== Texto extraído ==
# # # # # # #

Na época, pouquíssimos estudos sobre o assunto estavam disponíveis online, e aparentemente TDPM só virou diagnóstico aceito e incluído no DSM na sua quinta versão, publicada em 2013. A diferença entre TDPM e exacerbação menstrual é que, enquanto os sintomas do TDPM ocorrem antes ou em conjunção com o início do ciclo menstrual e são aliviados ou desaparecem completamente na semana seguinte, os sintomas da exacerbação pré-menstrual não somem, e são intensificados no período pré-menstrual.

# # # # # # #

Dados armazenados:
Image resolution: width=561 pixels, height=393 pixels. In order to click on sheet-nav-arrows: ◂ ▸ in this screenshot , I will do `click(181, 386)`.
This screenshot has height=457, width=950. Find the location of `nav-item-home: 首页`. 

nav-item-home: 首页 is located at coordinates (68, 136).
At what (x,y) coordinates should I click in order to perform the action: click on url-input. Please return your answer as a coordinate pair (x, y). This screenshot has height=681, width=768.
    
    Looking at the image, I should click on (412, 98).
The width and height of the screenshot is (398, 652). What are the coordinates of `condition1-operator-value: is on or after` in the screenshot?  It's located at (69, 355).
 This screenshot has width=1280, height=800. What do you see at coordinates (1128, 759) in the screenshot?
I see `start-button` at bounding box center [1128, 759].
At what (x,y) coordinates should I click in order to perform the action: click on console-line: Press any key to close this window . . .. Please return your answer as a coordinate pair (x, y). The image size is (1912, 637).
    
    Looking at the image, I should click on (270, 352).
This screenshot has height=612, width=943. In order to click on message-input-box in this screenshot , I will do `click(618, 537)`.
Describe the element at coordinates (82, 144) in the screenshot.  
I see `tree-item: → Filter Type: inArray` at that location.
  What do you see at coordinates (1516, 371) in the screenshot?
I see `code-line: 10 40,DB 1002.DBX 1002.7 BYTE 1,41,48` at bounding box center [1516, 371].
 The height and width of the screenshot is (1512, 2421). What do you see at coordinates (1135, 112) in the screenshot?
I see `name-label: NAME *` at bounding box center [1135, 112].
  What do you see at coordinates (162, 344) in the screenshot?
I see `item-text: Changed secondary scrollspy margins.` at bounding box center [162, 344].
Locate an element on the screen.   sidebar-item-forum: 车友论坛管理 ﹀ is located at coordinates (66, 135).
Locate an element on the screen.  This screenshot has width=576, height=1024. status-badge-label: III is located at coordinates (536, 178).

# # # # # # #

== Tarefa proposta ==
Transcreva literalmente o trecho do texto sobre o TDPM que vai de "Na época, pouquíssimos" até "no período pré-menstrual.", incluindo ambas as expressões.

== Resultado da tarefa ==
Na época, pouquíssimos estudos sobre o assunto estavam disponíveis online, e aparentemente TDPM só virou diagnóstico aceito e incluído no DSM na sua quinta versão, publicada em 2013. A diferença entre TDPM e exacerbação menstrual é que, enquanto os sintomas do TDPM ocorrem antes ou em conjunção com o início do ciclo menstrual e são aliviados ou desaparecem completamente na semana seguinte, os sintomas da exacerbação pré-menstrual não somem, e são intensificados no período pré-menstrual.